→ **STATED EXERCISE**
Could you reproduce the review of "The Holdovers" below word for word, from its headline through its final sentence?

→ **SOURCE TEXT**
# # # #

Stellar cast makes ‘The Holdovers” a winner

Like a lost novel by J.D. Salinger, “The Holdovers” arrives out of the mists of time. Directed by two-time Academy Award-winner Alexander Payne (“The Descendants”) and written by David Hemingson (TV’s “Black-ish”), the film is set at Barton, a fictional Catholic prep boarding school outside of Boston in 1970, where the students torment one another and the teachers, well, the teachers also torment the students. Chief among these is bearded, goggle-eyed ancient history professor Paul Hunham (Paul Giamatti of Payne’s 2004 hit “Sideways”), who wears a sweater vest and corduroy pants and jacket and hands out exam papers sporting a plethora of Ds and Fs with great relish.

When one of the many privileged and entitled students objects, pointing out that he won’t get into Cornell with this grade, Hunham offers to let them retake the test after the Christmas/New Year break when most, but not all of the students will be reunited with their families. Angus Tully (the tall, Adam Driver-ish Dominic Sessa, making a strong debut), who is miserable, angry and untrustworthy, expects to go to Saint Kitts with his mother and her new husband. When we first meet Hunham, he is muttering the word, “Philistines” while grading papers and smoking a pipe. The film’s troubled fellow protagonist Tully, for his part, argues with the jock Teddy Kountze (Brady Hepner, “The Black Phone”), whose father owns a helicopter, over stolen cigarettes and porn.

Cue the Chambers Brothers’ “Time Has Come Today.” In the facility’s vast kitchen, grieving supervisor Mary Lamb (a magnetic Da’Vine Joy Randolph), a Black woman from Roxbury whose son Curtis, a stellar Barton graduate, has recently been killed in Vietnam, reigns regally.

# # # #

→ **ROWS**
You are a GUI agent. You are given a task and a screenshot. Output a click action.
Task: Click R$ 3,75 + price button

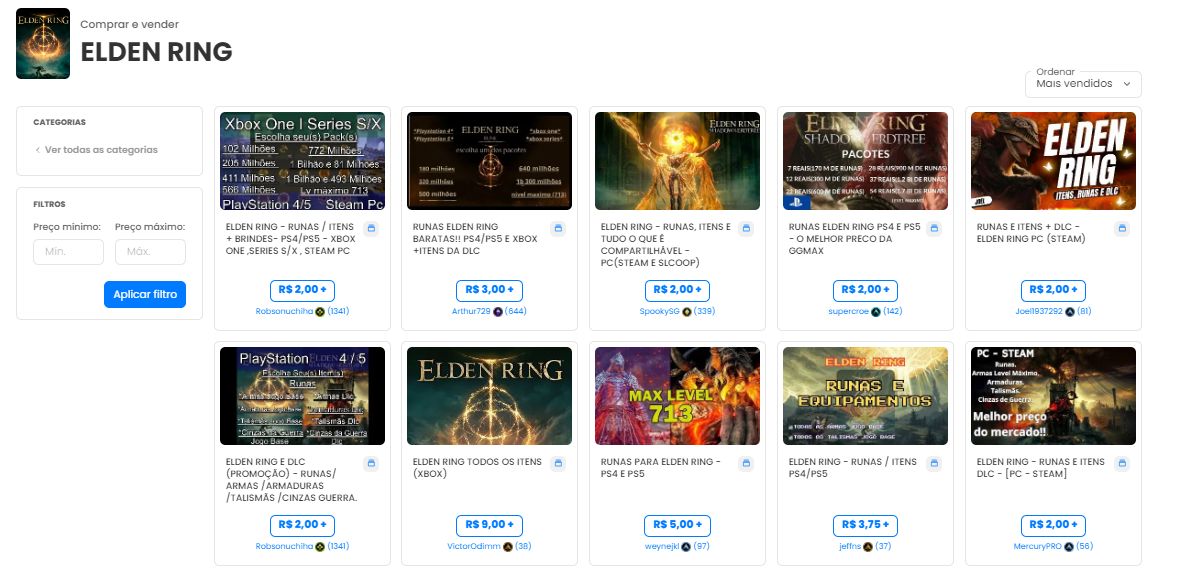865,525
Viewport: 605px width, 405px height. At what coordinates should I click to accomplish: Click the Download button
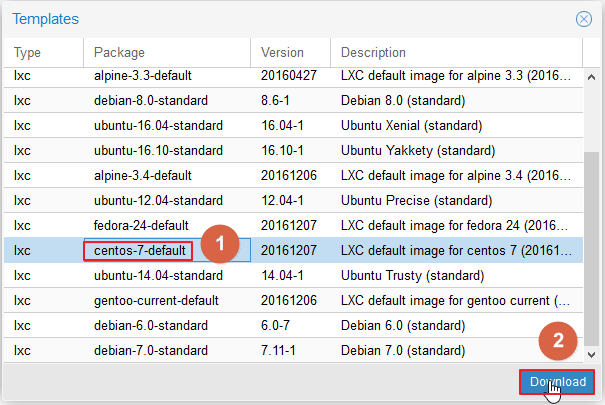[557, 381]
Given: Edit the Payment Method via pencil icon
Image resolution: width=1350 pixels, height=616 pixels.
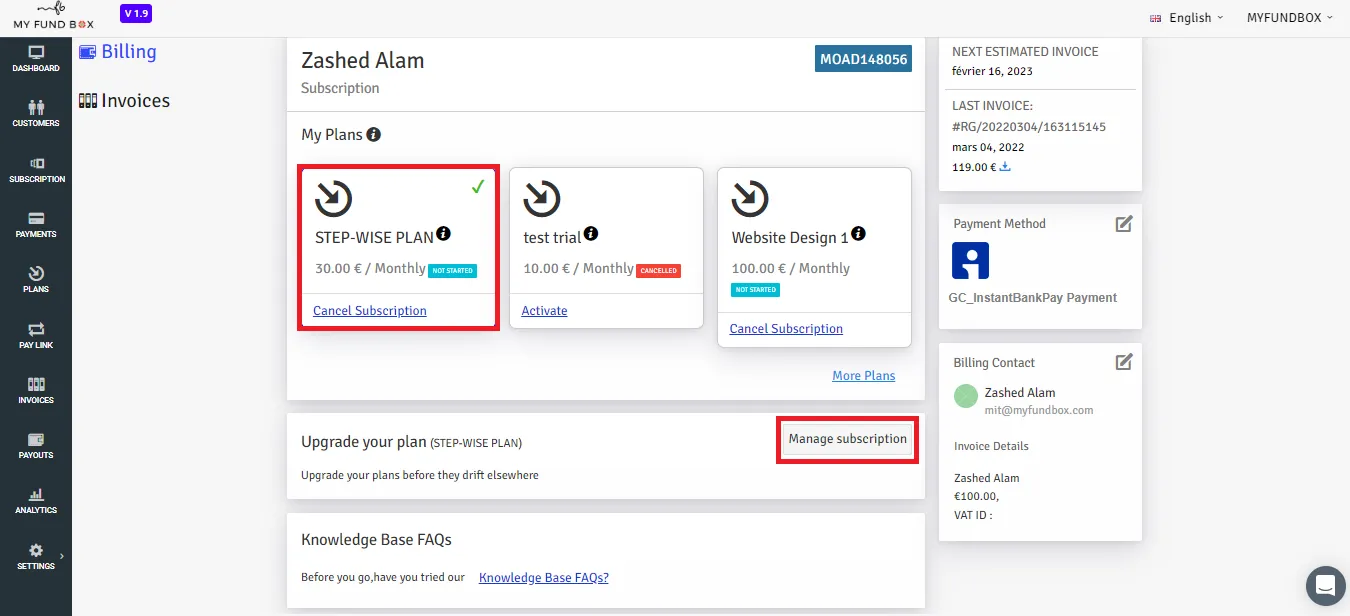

# # # #

→ **SOLUTION**
Stellar cast makes ‘The Holdovers” a winner

Like a lost novel by J.D. Salinger, “The Holdovers” arrives out of the mists of time. Directed by two-time Academy Award-winner Alexander Payne (“The Descendants”) and written by David Hemingson (TV’s “Black-ish”), the film is set at Barton, a fictional Catholic prep boarding school outside of Boston in 1970, where the students torment one another and the teachers, well, the teachers also torment the students. Chief among these is bearded, goggle-eyed ancient history professor Paul Hunham (Paul Giamatti of Payne’s 2004 hit “Sideways”), who wears a sweater vest and corduroy pants and jacket and hands out exam papers sporting a plethora of Ds and Fs with great relish.

When one of the many privileged and entitled students objects, pointing out that he won’t get into Cornell with this grade, Hunham offers to let them retake the test after the Christmas/New Year break when most, but not all of the students will be reunited with their families. Angus Tully (the tall, Adam Driver-ish Dominic Sessa, making a strong debut), who is miserable, angry and untrustworthy, expects to go to Saint Kitts with his mother and her new husband. When we first meet Hunham, he is muttering the word, “Philistines” while grading papers and smoking a pipe. The film’s troubled fellow protagonist Tully, for his part, argues with the jock Teddy Kountze (Brady Hepner, “The Black Phone”), whose father owns a helicopter, over stolen cigarettes and porn.

Cue the Chambers Brothers’ “Time Has Come Today.” In the facility’s vast kitchen, grieving supervisor Mary Lamb (a magnetic Da’Vine Joy Randolph), a Black woman from Roxbury whose son Curtis, a stellar Barton graduate, has recently been killed in Vietnam, reigns regally.